Devereux, wrapped in his cloak, strode into the park, through Parson’s-gate, up the steep hill, and turned towards Castleknock and the furze and hawthorn wood that interposes. The wide plain spread before him in solitude, with the thin vapours of night, lying over it like a film in the moonlight.

Two or three thorn trees stood out from the rest, a pale and solitary group, stooping eastward with the prevailing sweep of a hundred years or more of westerly winds. To this the gipsy captain glided, in a straight military line, his eye searching the distance; and, after a while, from the skirts of the wood, there moved to meet him a lonely female figure, with her light clothing fluttering in the cold air. At first she came hurriedly, but as they drew near, she came more slowly.

Devereux was angry, and, like an angry man, he broke out first with —

‘So, your servant, Mistress Nan!

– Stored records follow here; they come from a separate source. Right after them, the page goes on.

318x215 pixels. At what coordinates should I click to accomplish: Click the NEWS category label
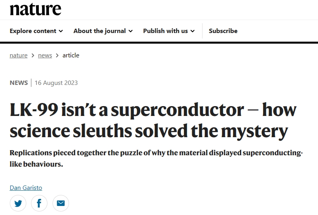pyautogui.click(x=19, y=83)
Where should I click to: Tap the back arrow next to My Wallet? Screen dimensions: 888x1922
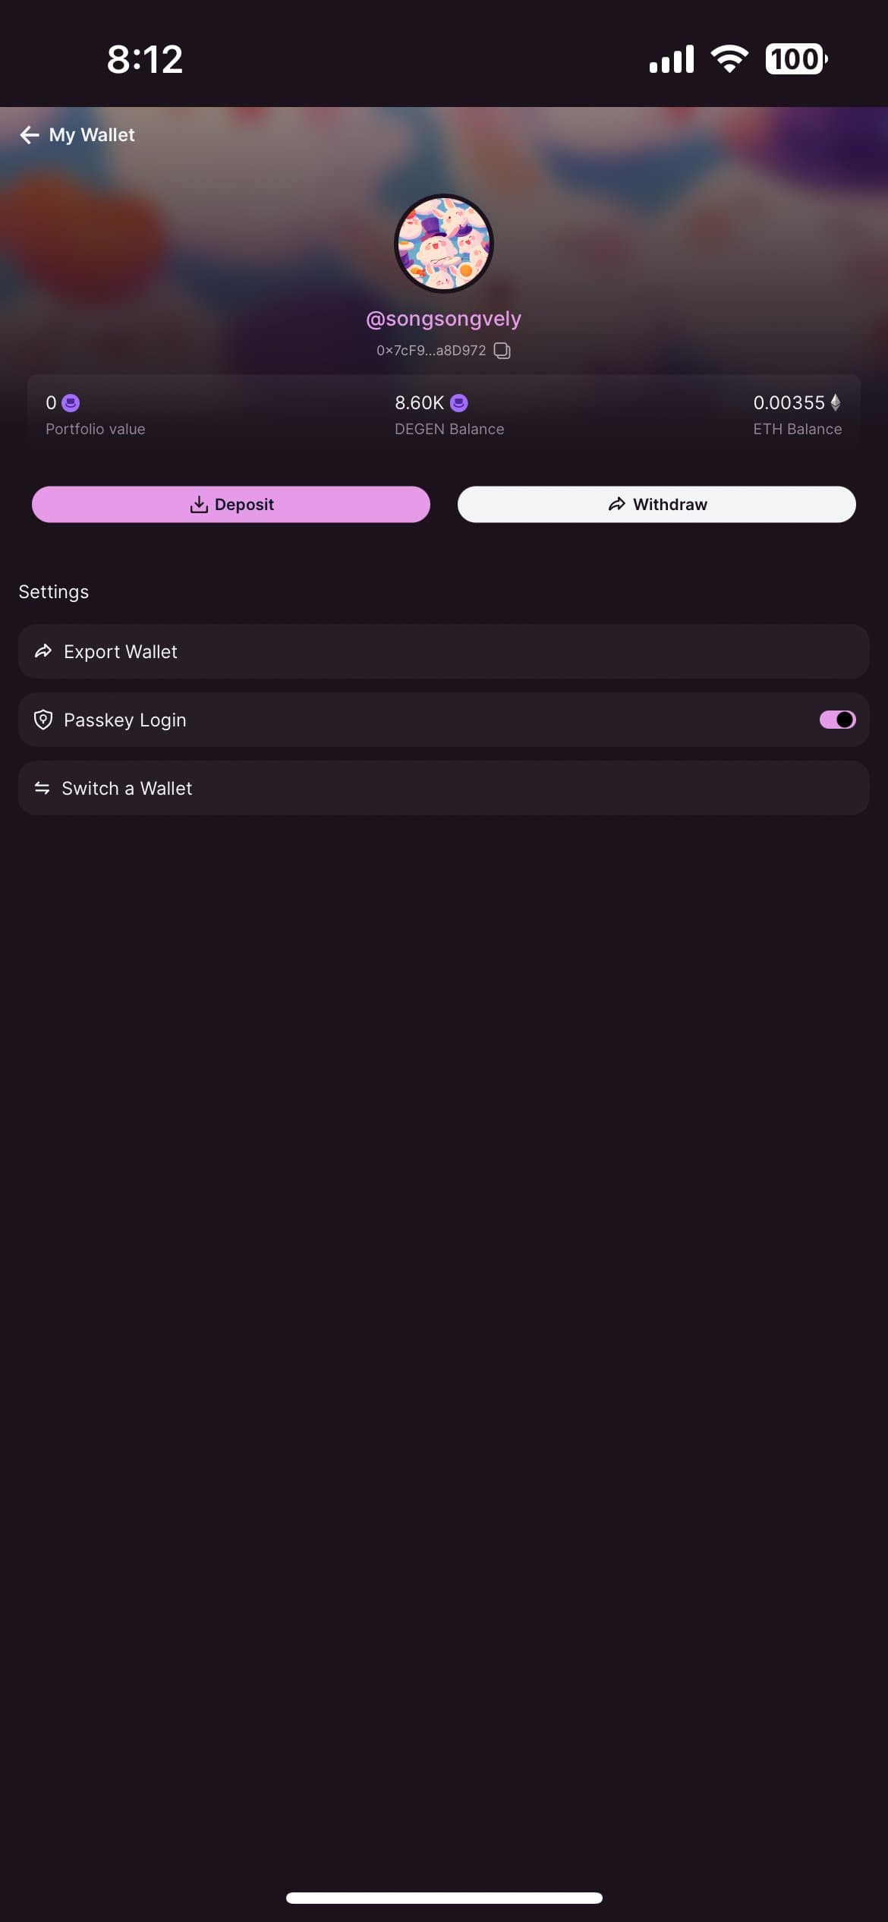[x=30, y=135]
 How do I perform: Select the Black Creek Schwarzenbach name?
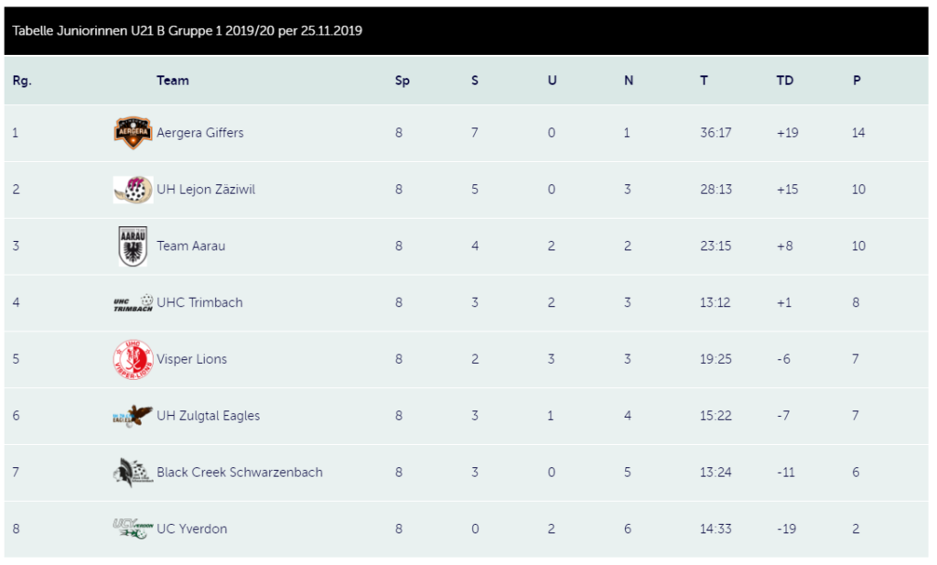point(240,473)
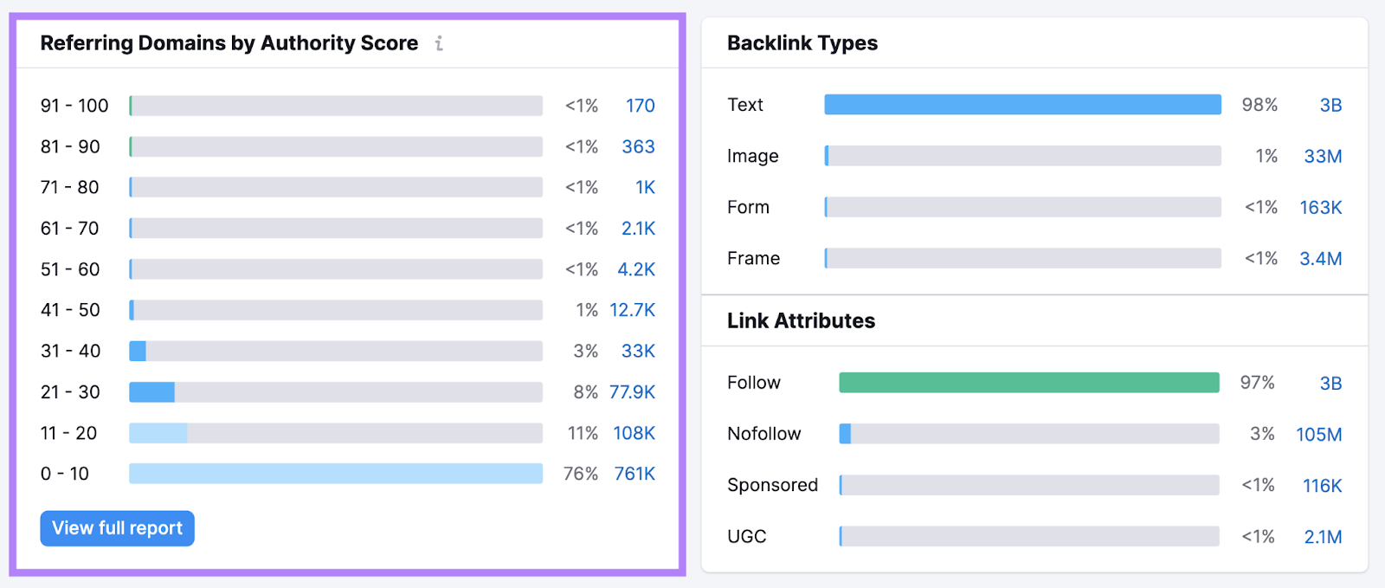Click the View full report button
This screenshot has width=1385, height=588.
coord(117,528)
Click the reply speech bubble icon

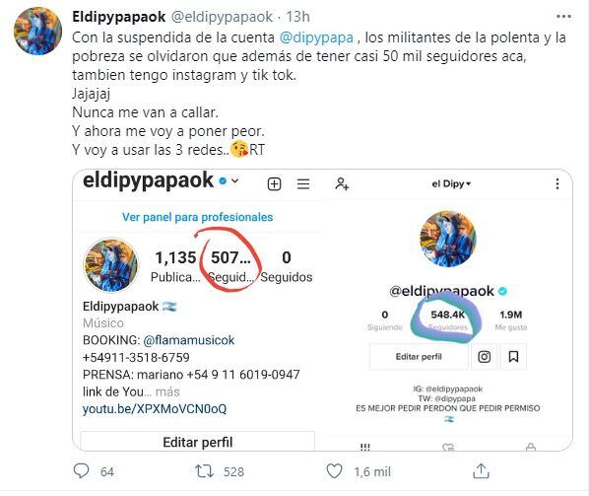coord(81,470)
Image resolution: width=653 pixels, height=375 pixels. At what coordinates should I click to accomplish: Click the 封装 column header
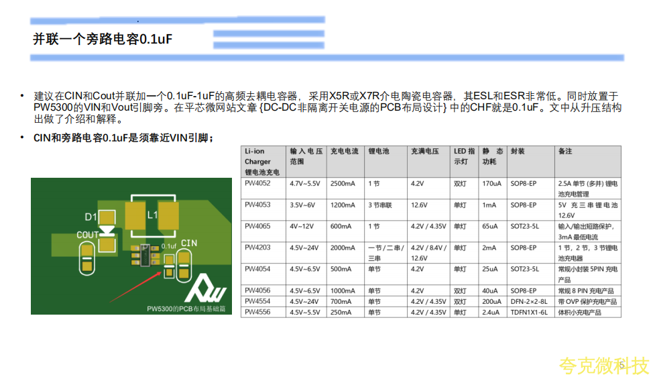[x=517, y=152]
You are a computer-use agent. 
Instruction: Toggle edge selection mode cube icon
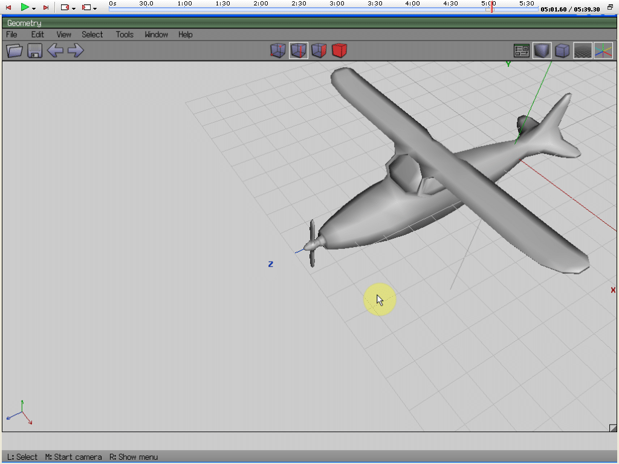pyautogui.click(x=299, y=51)
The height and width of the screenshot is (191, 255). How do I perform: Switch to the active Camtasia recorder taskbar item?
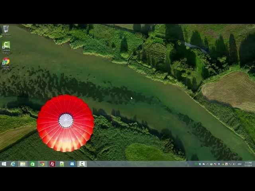[82, 164]
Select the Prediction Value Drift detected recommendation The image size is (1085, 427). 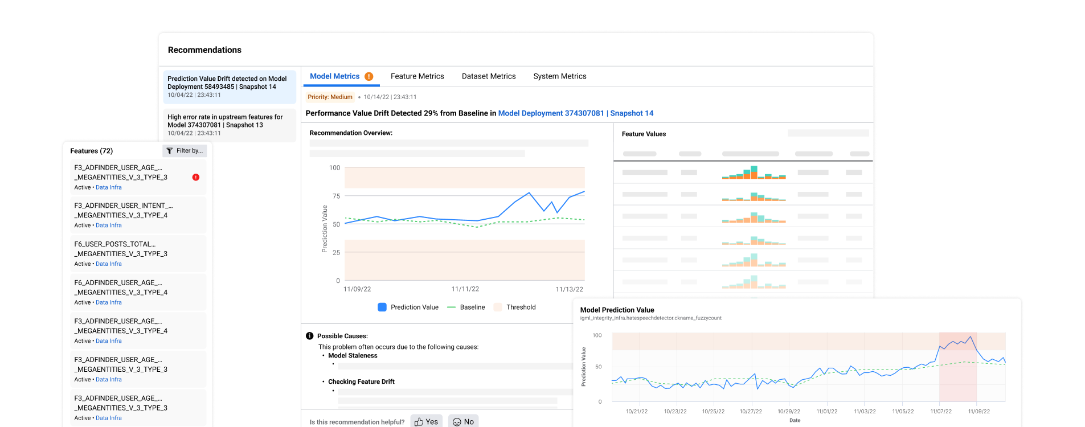click(229, 87)
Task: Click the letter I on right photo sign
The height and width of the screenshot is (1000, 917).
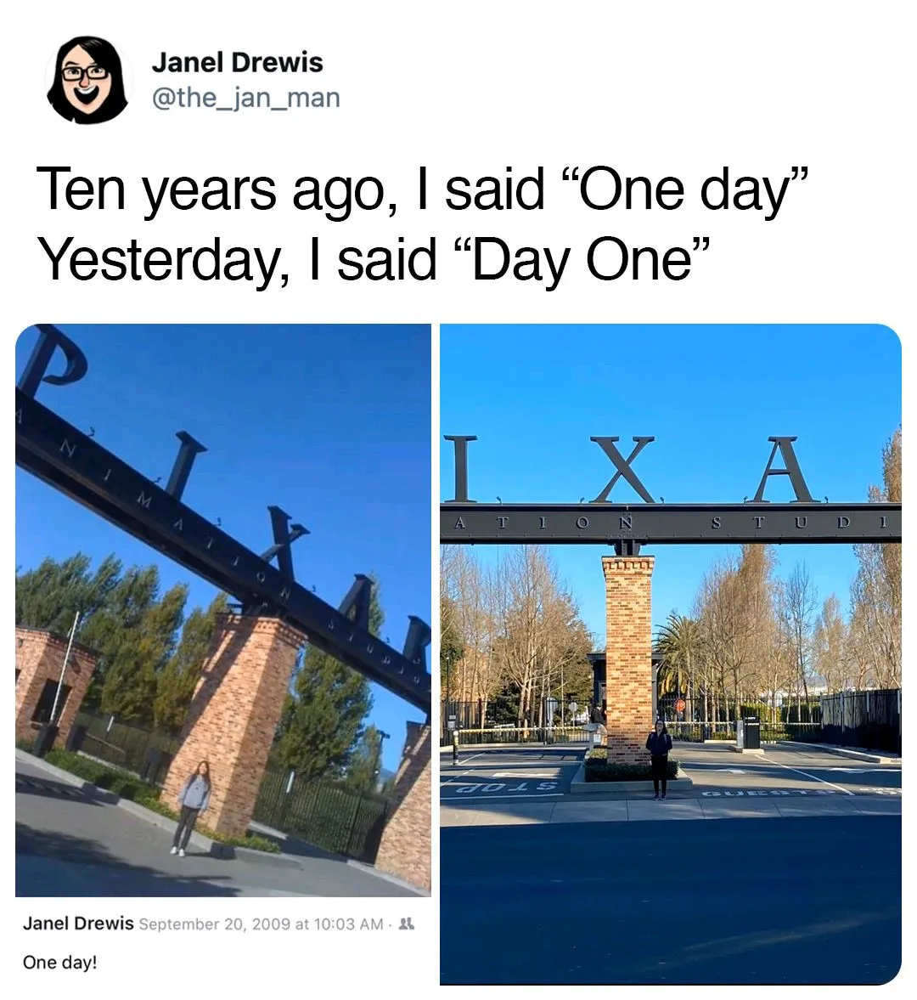Action: [459, 468]
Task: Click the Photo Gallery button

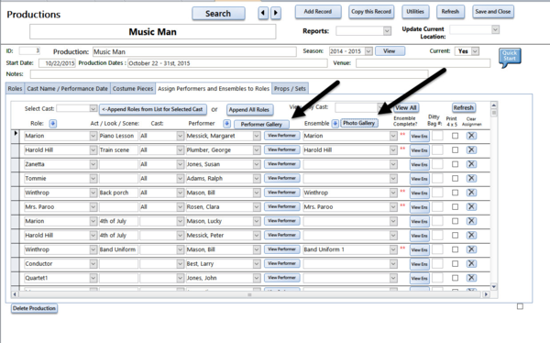Action: 358,123
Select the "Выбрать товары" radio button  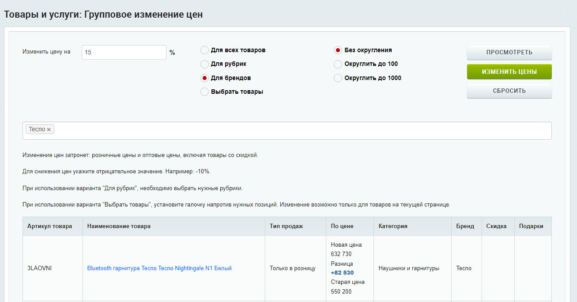[205, 92]
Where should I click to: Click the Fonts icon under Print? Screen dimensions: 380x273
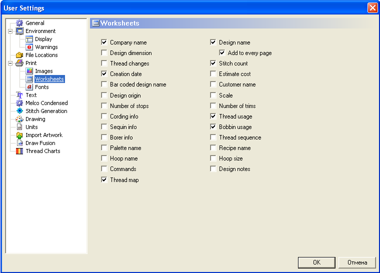[29, 87]
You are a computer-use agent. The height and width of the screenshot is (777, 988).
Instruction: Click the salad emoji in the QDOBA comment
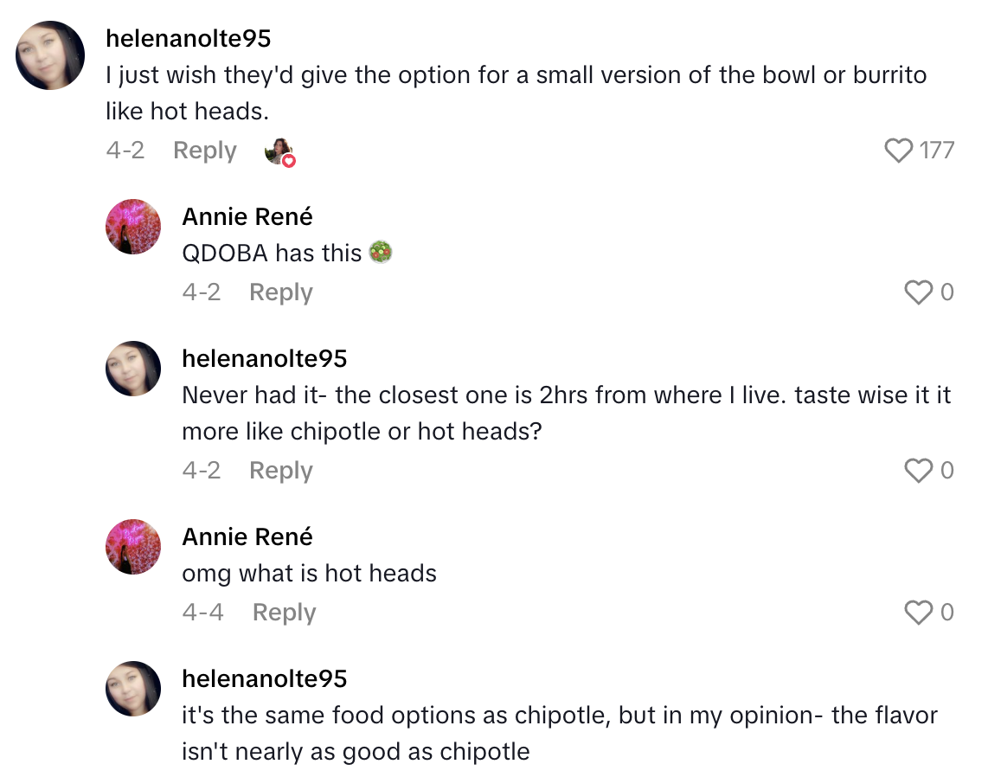382,253
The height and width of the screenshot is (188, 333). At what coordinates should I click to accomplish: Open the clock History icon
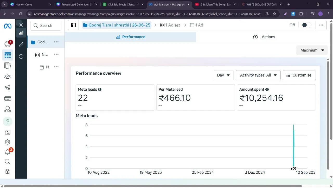pyautogui.click(x=21, y=57)
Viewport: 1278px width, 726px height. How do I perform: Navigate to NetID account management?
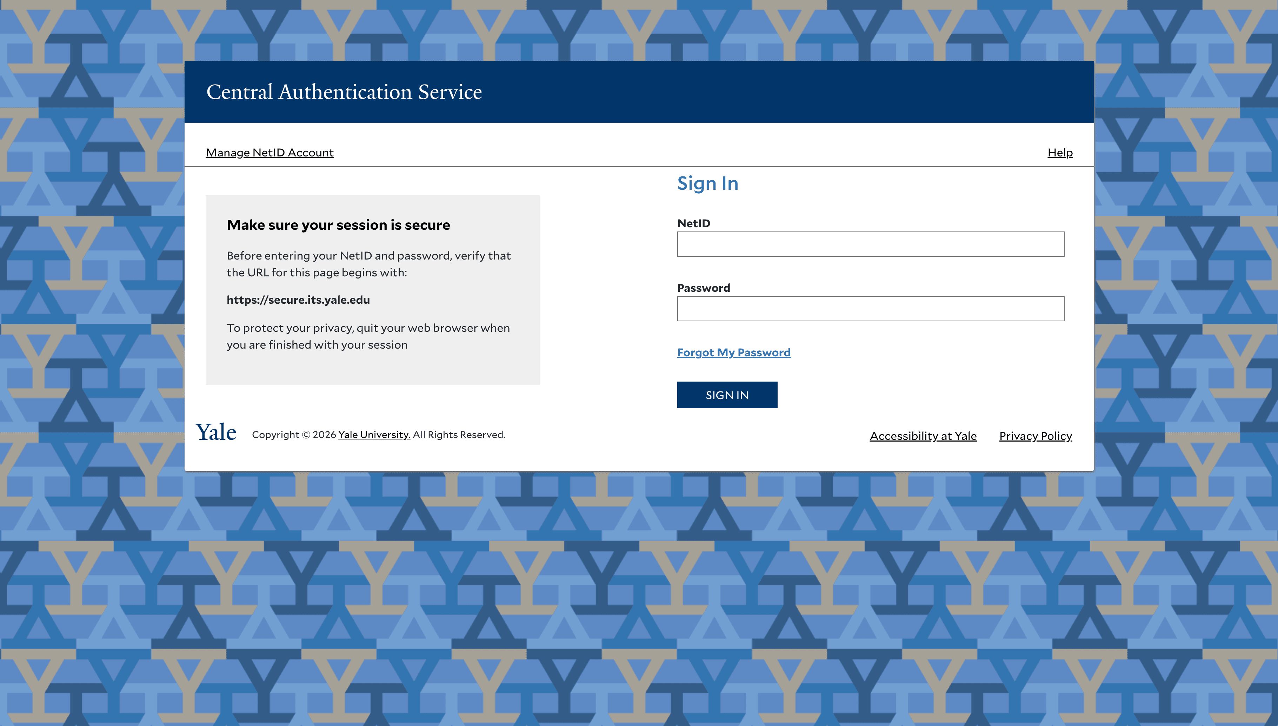point(269,153)
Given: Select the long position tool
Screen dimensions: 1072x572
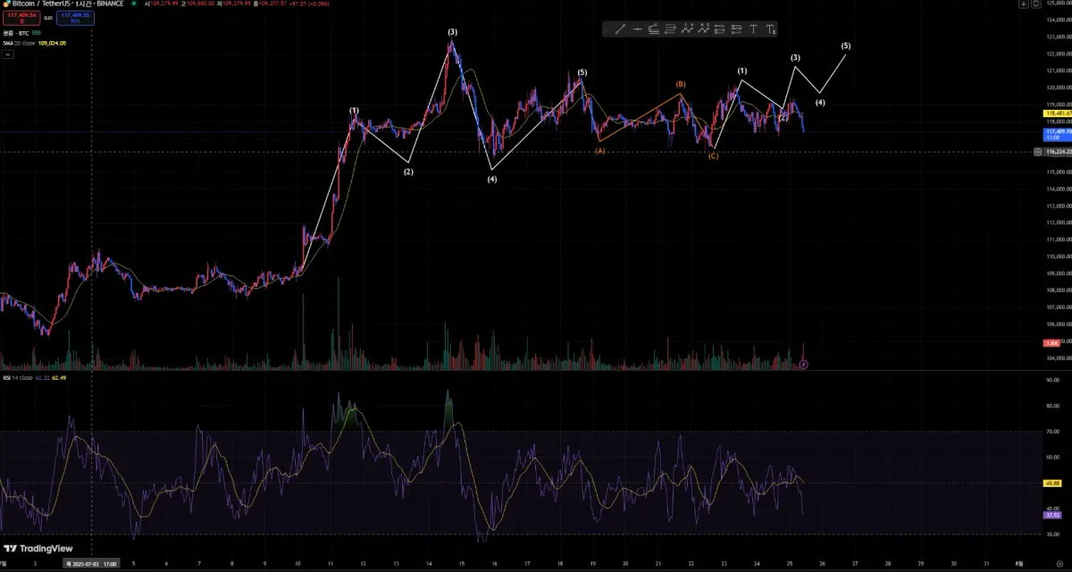Looking at the screenshot, I should point(720,29).
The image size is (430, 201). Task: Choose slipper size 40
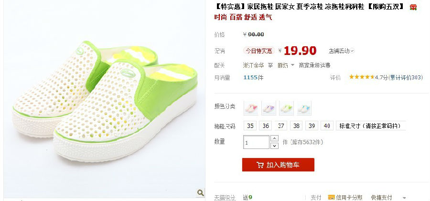(x=327, y=126)
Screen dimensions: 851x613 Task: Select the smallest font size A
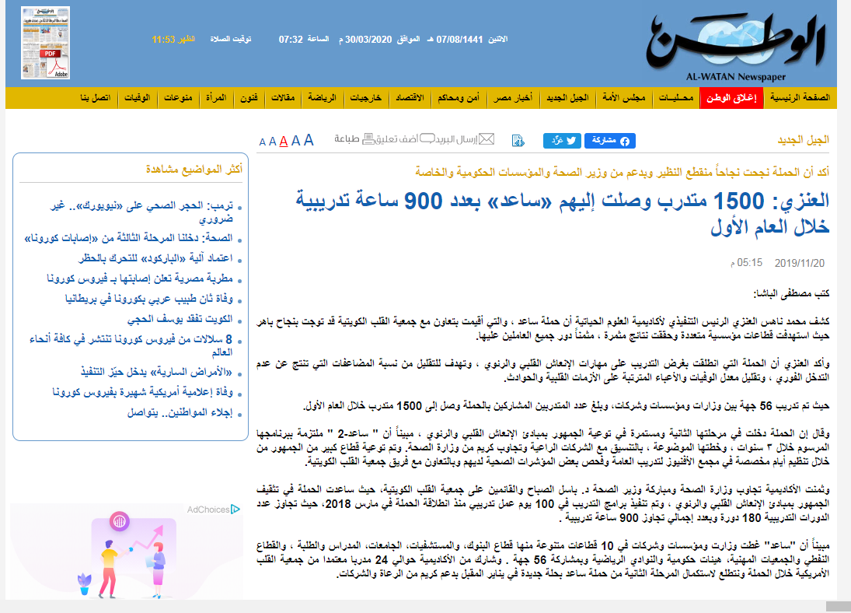click(x=263, y=142)
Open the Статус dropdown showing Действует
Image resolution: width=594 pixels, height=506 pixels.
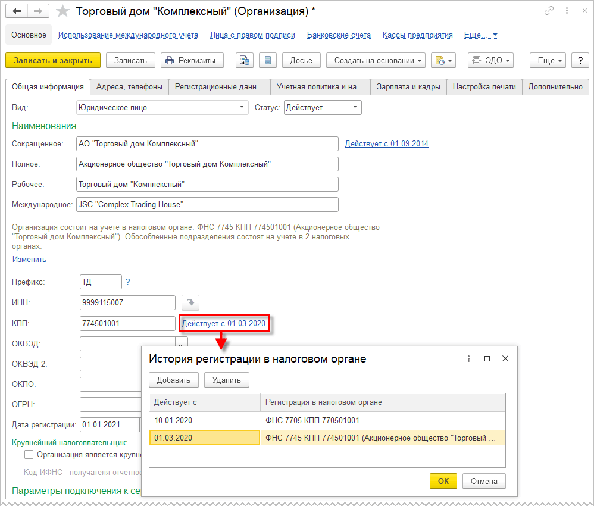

Pretty lies you’ve been telling of me — you and your shrew of a mother. You thought you might go to the rector and say what you pleased, and I hear nothing.’

Nan Glynn was undefinably aware that he was very angry, and had hesitated and stood still before he began, and now she said imploringly —

‘Sure, Masther Richard, it wasn’t me.’

‘Come, my lady, don’t tell me. You and your mother — curse her!— went to the Elms in my absence — you and she — and said I had promised to marry you! There — yes or no. Didn’t you? And could you or could she have uttered a more utterly damnable lie?’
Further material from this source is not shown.